Pointing records for elements and text ::
»»
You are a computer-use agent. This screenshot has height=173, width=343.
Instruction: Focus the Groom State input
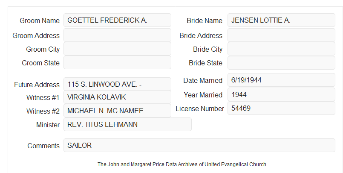pyautogui.click(x=117, y=62)
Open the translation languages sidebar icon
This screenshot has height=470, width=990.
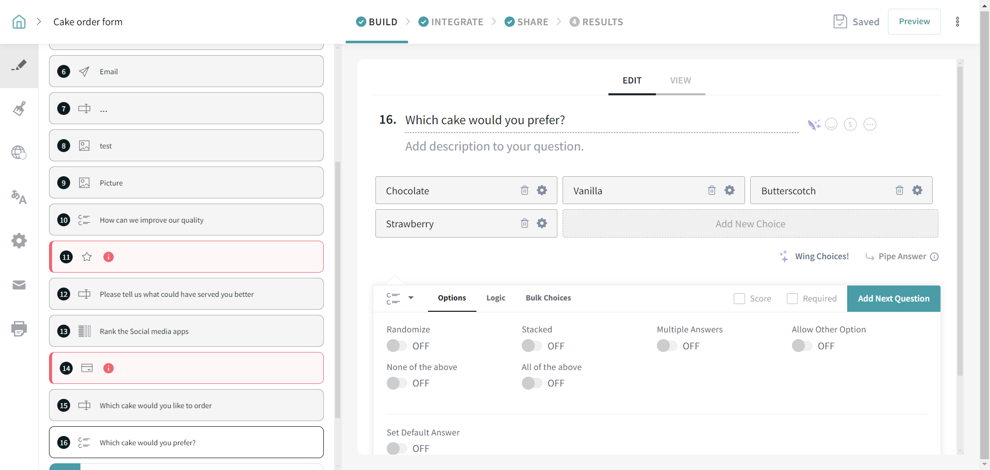click(19, 197)
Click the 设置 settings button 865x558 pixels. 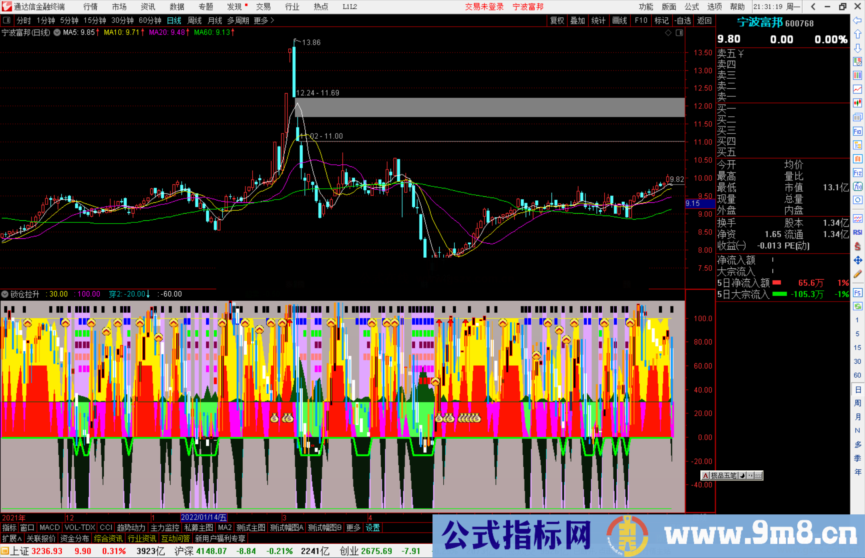(x=372, y=528)
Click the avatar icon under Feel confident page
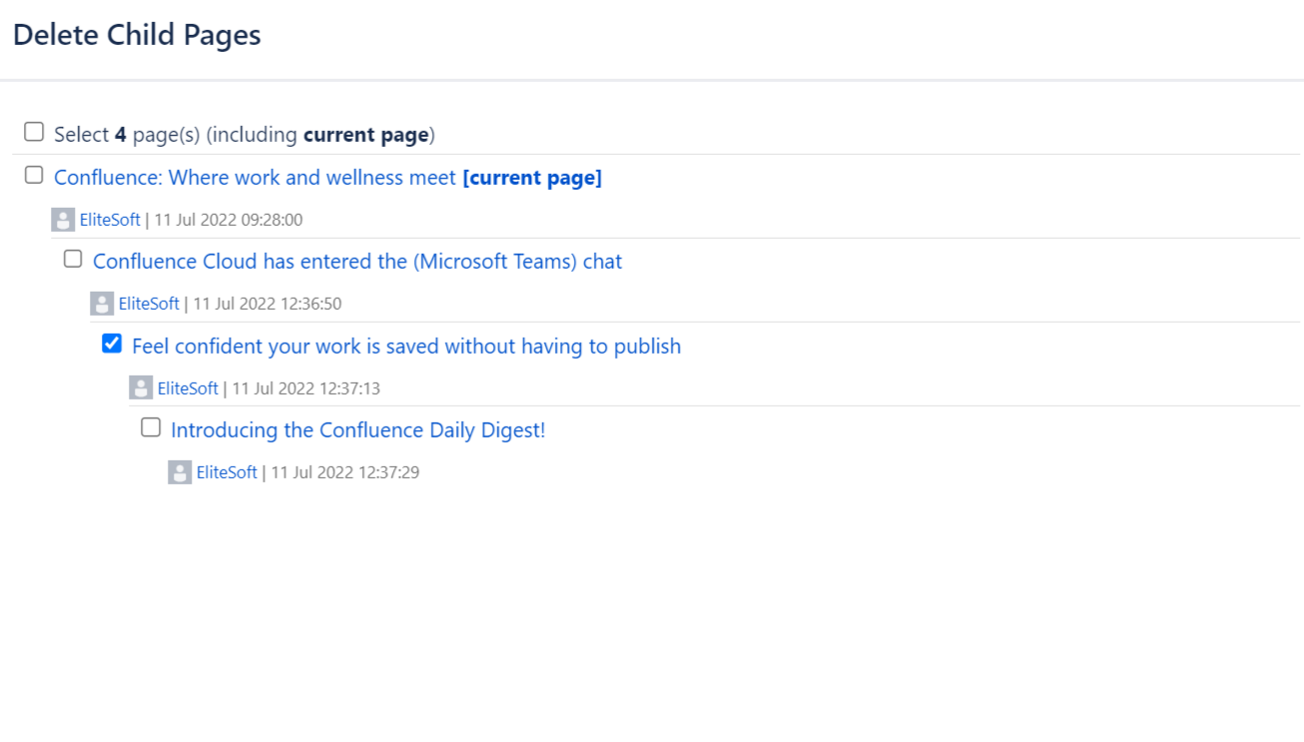This screenshot has width=1304, height=742. 141,388

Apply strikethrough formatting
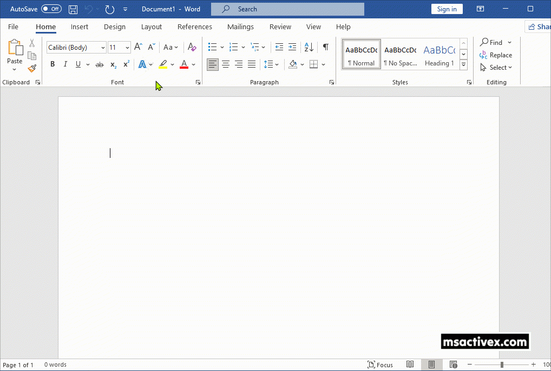point(99,64)
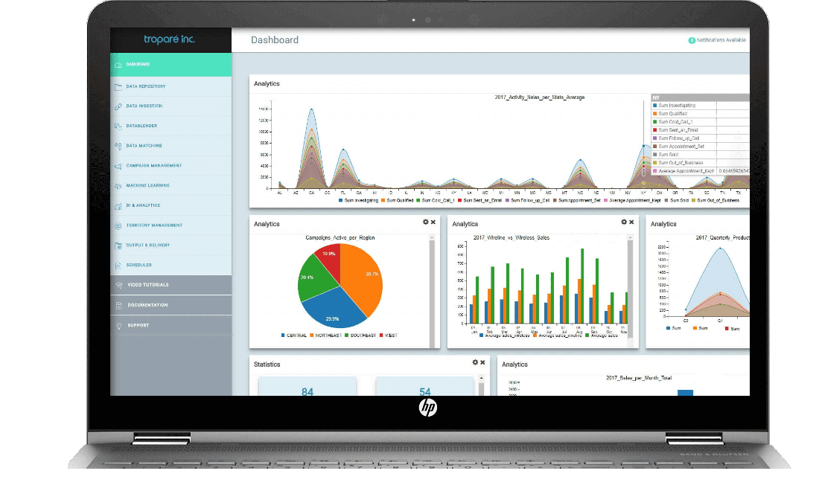Toggle NORTHEAST slice in pie chart legend
Screen dimensions: 819x494
point(325,336)
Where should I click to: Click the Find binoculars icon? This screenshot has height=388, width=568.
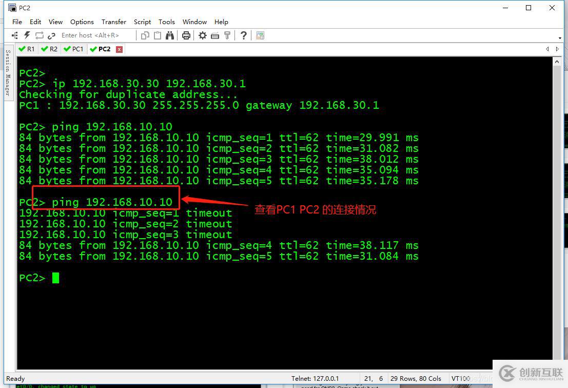click(170, 35)
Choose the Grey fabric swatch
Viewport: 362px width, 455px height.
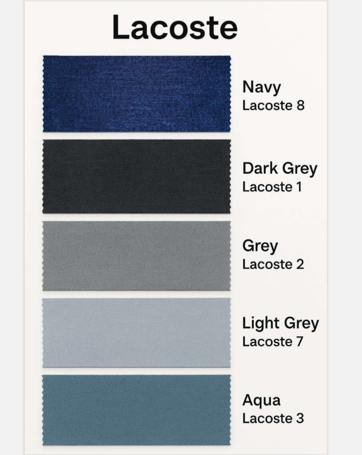coord(137,255)
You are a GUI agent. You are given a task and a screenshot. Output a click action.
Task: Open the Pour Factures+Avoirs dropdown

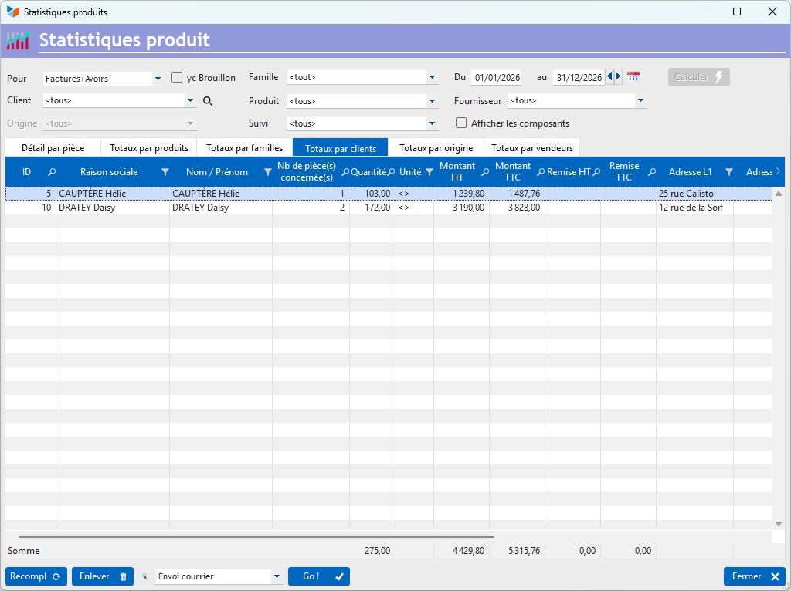158,79
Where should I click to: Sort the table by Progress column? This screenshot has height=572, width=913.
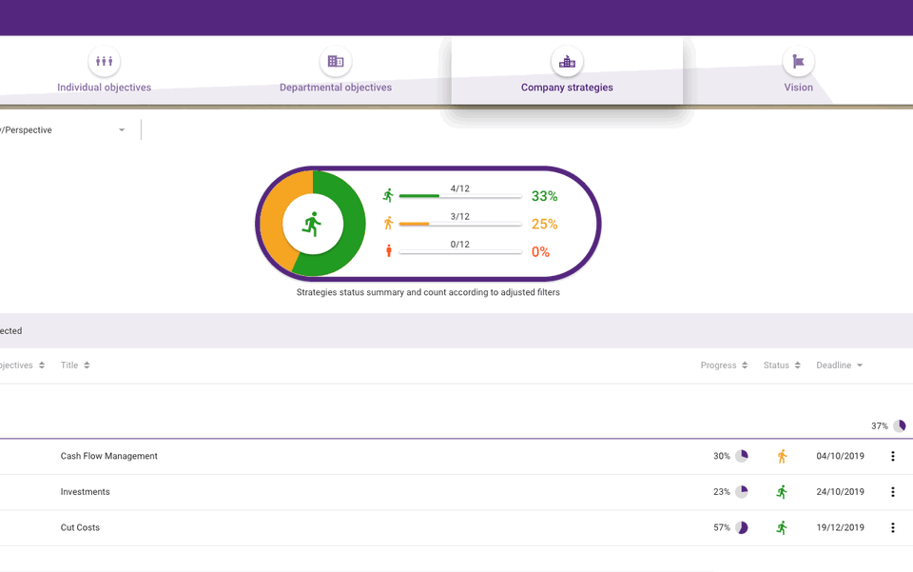[746, 365]
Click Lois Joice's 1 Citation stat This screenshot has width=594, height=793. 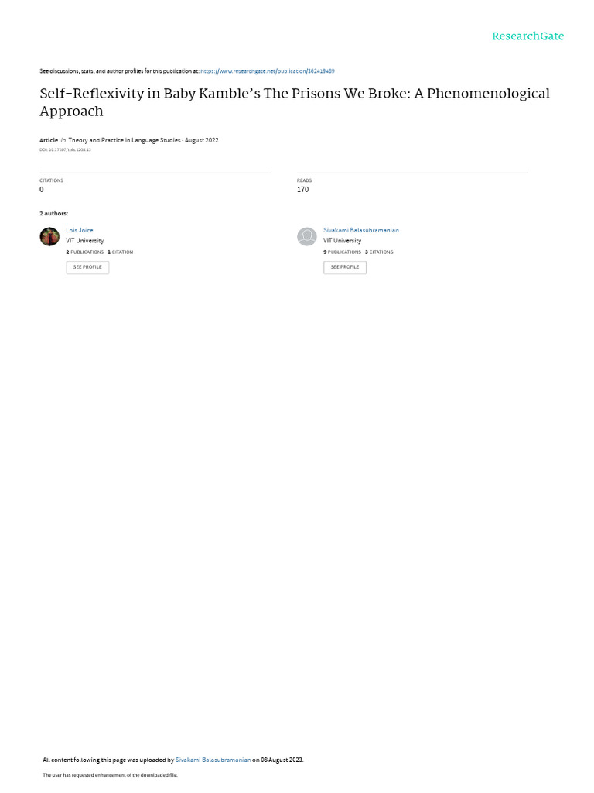(x=120, y=252)
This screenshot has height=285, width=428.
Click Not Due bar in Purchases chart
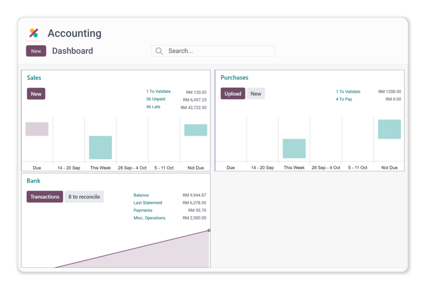click(x=389, y=129)
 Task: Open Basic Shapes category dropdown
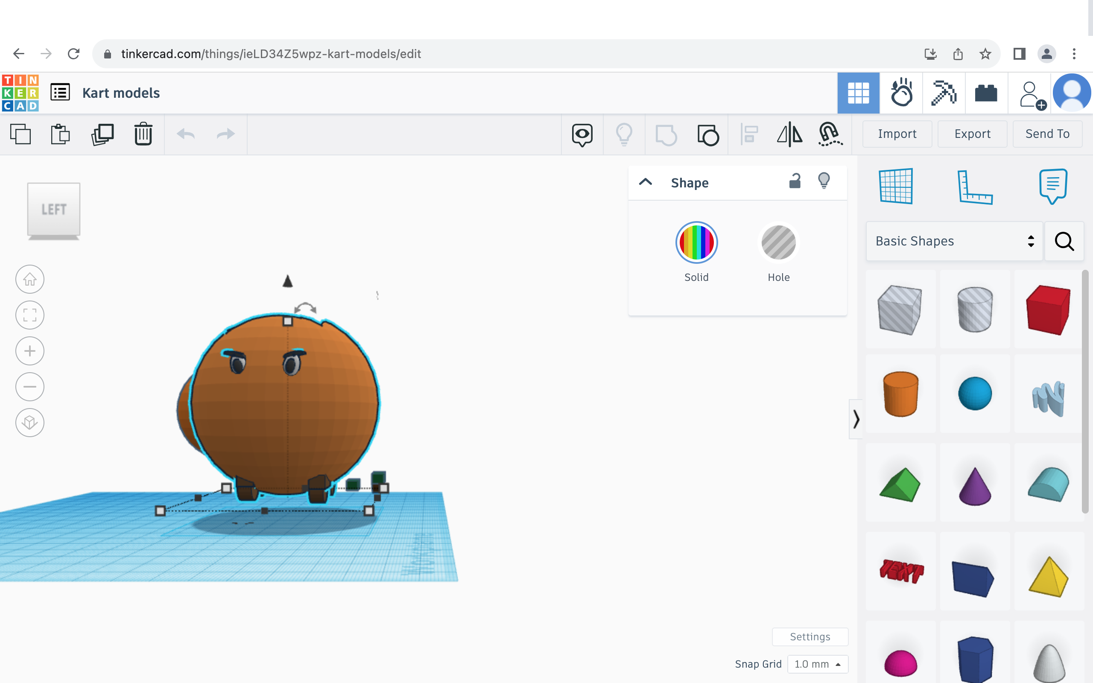pyautogui.click(x=954, y=241)
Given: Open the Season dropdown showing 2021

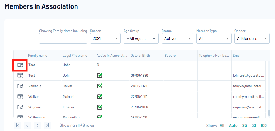Looking at the screenshot, I should point(105,38).
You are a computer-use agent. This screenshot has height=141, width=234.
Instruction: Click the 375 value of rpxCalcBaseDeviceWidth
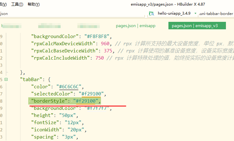coord(108,51)
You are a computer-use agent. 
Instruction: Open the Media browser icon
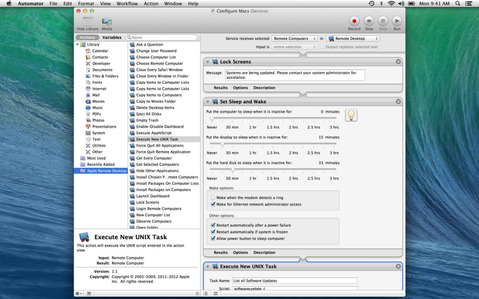coord(107,22)
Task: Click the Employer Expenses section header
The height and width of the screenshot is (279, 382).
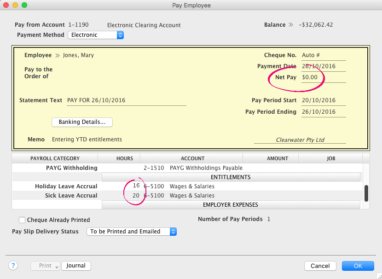Action: pos(231,205)
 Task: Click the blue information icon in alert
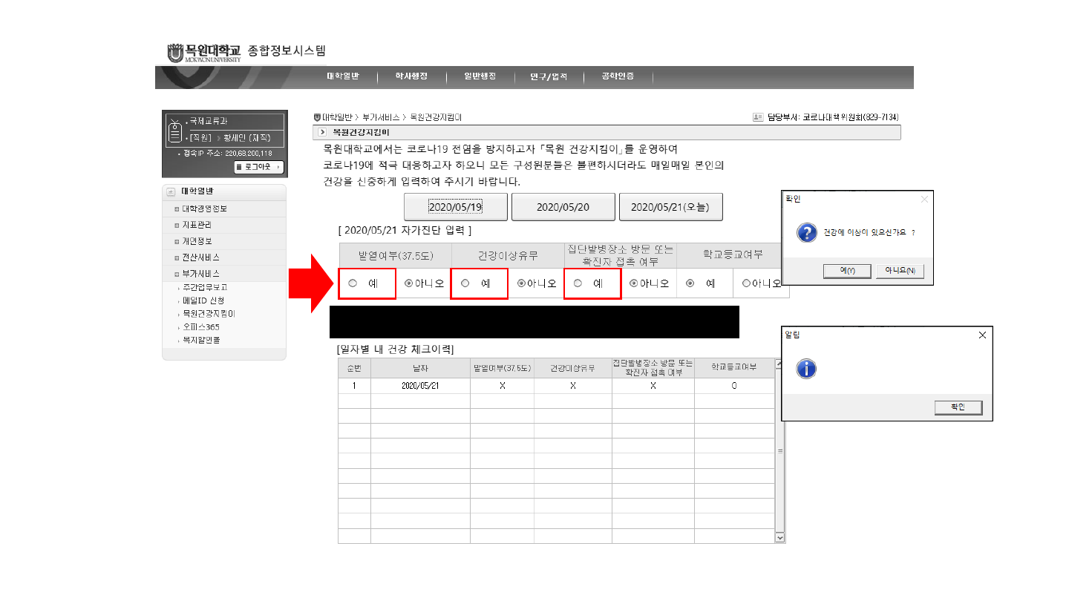[806, 369]
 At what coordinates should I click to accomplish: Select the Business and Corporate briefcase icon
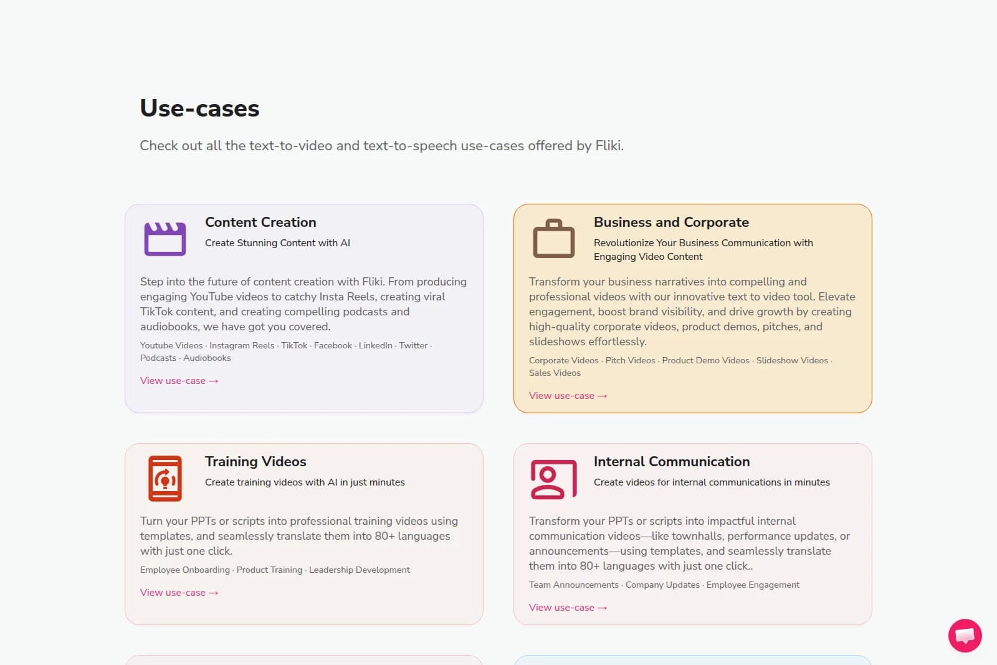(x=554, y=238)
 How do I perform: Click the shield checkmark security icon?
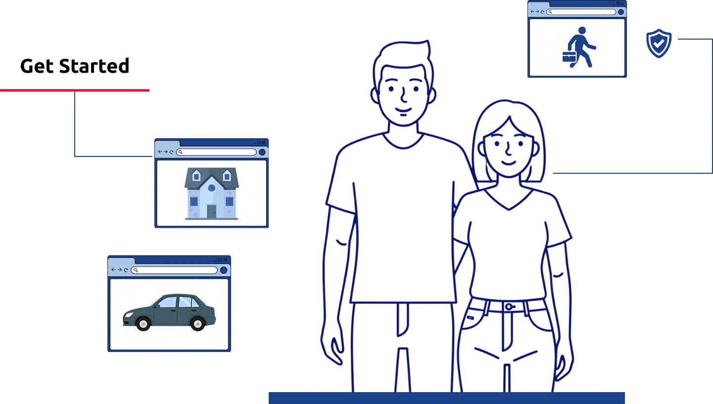point(659,44)
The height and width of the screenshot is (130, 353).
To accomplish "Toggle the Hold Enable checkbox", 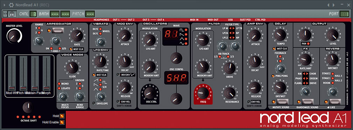I will [x=62, y=122].
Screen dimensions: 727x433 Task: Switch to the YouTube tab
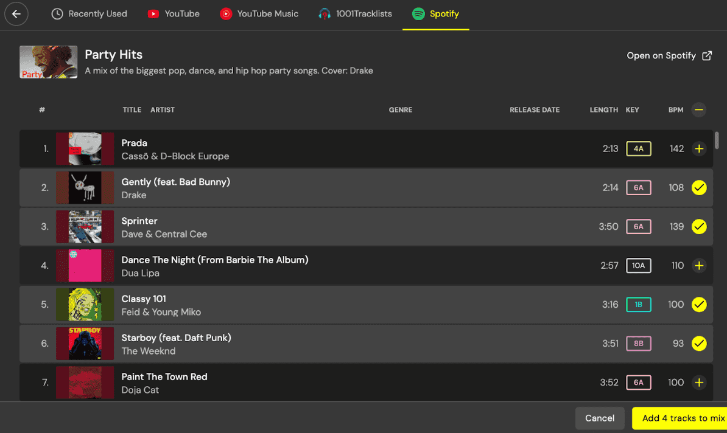[174, 14]
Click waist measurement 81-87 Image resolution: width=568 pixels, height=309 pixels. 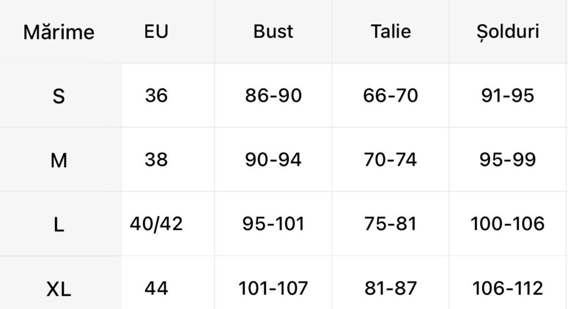[x=391, y=288]
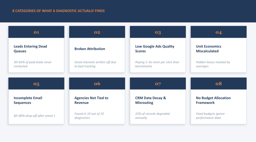Select 'Paying 2–3x more per click' text
This screenshot has height=142, width=256.
pos(157,64)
««
Task description :: How many lines above contain the string "Instruction"? Reply with the number alone.

Correct result :: 3